Alessandro Antelminelli was born in 1572 into a House of Antelminelli and noble family of Lucca.[1] The family of Antelminelli (or Interminelli as Wotton and others spelt the name) were collaterally descended from Castruccio Castracani degli Antelminelli, who was tyrant of Lucca in Dante Alighieri.[2] In 1596, whilst he was engaged in business in Antwerp, his father and his three brothers were first tortured and then executed on charge of Treason against the Republic of Lucca. Alessandro was at the same time summoned home by the Magistrates of Lucca to stand his trial for his alleged participation in the conspiracy of his relatives, but before his arrival he was condemned to death. A price was also set upon his head and assassins were hired to kill him. He learnt these facts whilst on his way to Lucca, to answer the charges brought against him, and then turned aside to Florence. For fifty years Alessandro was hunted by the spies and assassins of the Republic. After a brief stay at Florence he fled to London, which, however, he soon left, finding his life in danger from the emissaries of Lucca. In 1599 he took the name of Amerigo Salvetti, giving himself out to be a Florentine, and he travelled on the continent for a few years; but wherever he went he was pursued by agents of the government of Lucca seeking to kill him. For some time he travelled with Sir Henry Wotton and a son of Sir Edward Wotton, 1st Baron Wotton,[3] but this intimacy, as the Archives of Lucca prove, did not prevent Sir Henry Wotton plotting in 1607 to give him up to the Magistrates of Lucca in exchange for a Captain Robert Elliot whom King James VI and I was anxious to get into his power. Ferdinando I de' Medici, Grand Duke of Tuscany frustrated Wotton's plot, and sent Elliot out of danger under a strong escort. Salvetti then came to London, where he resided for the rest of his life. In 1618 he was appointed, by Cosimo II de' Medici, Grand Duke of Tuscany, the Tuscan Resident at the Court of Whitehall.[1] His dispatches, of which there are transcripts in the British Museum, are a source of information, well known to historians about the times of Charles I of England and the Commonwealth of England.[2]
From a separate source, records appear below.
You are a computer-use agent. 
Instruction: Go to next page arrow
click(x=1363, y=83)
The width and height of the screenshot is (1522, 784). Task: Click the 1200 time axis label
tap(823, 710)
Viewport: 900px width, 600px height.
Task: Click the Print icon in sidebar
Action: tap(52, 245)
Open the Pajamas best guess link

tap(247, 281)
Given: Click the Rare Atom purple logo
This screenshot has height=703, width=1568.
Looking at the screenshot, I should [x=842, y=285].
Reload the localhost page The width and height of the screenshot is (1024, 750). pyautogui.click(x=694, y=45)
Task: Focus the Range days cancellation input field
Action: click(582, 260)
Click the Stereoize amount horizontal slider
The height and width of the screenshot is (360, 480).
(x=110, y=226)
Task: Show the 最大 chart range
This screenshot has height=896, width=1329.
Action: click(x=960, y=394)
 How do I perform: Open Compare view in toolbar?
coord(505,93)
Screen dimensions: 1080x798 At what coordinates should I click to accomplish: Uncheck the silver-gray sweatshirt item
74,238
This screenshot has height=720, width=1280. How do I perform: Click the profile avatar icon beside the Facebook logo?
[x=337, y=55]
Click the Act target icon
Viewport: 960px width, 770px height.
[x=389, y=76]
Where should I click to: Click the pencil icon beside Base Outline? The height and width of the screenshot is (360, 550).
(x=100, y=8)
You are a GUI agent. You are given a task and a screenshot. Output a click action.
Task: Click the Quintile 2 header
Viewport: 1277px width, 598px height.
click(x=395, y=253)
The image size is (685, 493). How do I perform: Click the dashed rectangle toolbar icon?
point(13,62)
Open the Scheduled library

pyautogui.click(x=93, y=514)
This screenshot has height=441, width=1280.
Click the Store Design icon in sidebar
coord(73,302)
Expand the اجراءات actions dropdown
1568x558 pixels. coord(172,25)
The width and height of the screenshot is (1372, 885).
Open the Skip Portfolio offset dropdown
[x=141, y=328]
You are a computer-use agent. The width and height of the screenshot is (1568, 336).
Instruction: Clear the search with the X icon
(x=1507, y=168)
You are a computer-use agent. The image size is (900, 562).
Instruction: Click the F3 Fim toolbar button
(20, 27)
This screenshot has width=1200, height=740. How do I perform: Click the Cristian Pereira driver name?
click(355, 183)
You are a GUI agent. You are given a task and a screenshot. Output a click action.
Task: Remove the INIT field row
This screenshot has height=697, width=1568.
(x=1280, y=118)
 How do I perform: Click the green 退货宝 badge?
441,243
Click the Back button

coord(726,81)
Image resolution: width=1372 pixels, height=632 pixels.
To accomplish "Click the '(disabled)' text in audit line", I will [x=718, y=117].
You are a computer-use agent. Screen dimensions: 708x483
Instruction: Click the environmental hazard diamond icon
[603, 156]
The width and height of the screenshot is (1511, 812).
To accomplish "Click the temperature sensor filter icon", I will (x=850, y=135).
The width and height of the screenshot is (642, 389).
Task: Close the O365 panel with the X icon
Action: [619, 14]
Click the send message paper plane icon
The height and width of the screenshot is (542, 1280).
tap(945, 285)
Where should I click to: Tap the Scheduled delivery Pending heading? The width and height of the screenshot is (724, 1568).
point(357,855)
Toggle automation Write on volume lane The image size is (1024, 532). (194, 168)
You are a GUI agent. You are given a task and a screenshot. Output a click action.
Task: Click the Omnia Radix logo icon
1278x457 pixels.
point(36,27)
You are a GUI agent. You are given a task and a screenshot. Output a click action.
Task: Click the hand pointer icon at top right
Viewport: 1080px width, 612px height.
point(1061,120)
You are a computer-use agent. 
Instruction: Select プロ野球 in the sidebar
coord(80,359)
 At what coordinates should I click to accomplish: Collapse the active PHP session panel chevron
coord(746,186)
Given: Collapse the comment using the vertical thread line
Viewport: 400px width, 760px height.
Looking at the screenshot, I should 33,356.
The attempts of the government of Lucca to procure the assassination of Salvetti were repeatedly renewed for many years, and lasted at least until 1627, as is shown by letters preserved in the Archives of Lucca. In 1620 Michele Balbani, a Lucchese spy in London who had undertaken to procure the assassination of Salvetti, writes to Lucca that he had found willing agents for that purpose but that, one after another, they all excused themselves from making the attempt in London "where every citizen was policeman."

The story of Salvetti's life is set out in detail in a privately printed pamphlet by Salvatore Bongi, Keeper of the Archives of Lucca. Salvetti continued to act as the Tuscan representative at the English Court until his death in London, at the age of 85, on July 2, 1657. He is buried in St Bartholomew-the-Great. His son, Giovanni Salvetti Antelminelli, was appointed to succeed him, as Tascan Resident at the Court of Whitehall, and held that post until the commencement of the year 1679.

Antelminelli's letters are preserved in the National Library at Florence. Copies of the original have been made for the British Museum. A translation of Antelminelli's diplomatic letters by Charles Heath Wilson has been published in London in 1887.

Works

  • H. B. Tomkins (ed.), The Manuscripts of Henry Duncan Skrine, Esq: Salvetti Correspondence (Royal Commission on Historical Manuscripts, 11th report, appendix, part I, 1887. online)

References

  1. 1.0 1.1 Miani 1961.
  2. 2.0 2.1 Logan Pearsall Smith, ed. (1907). The Life and Letters of Sir Henry Wotton. Vol. 1. Oxford University Press. p. 35.
  3. On December 13, 1600, Marcantonio Franciotti, a Lucchese spy in London, wrote that Salvetti had left England about fifteen days previously in the company of the two Wottons.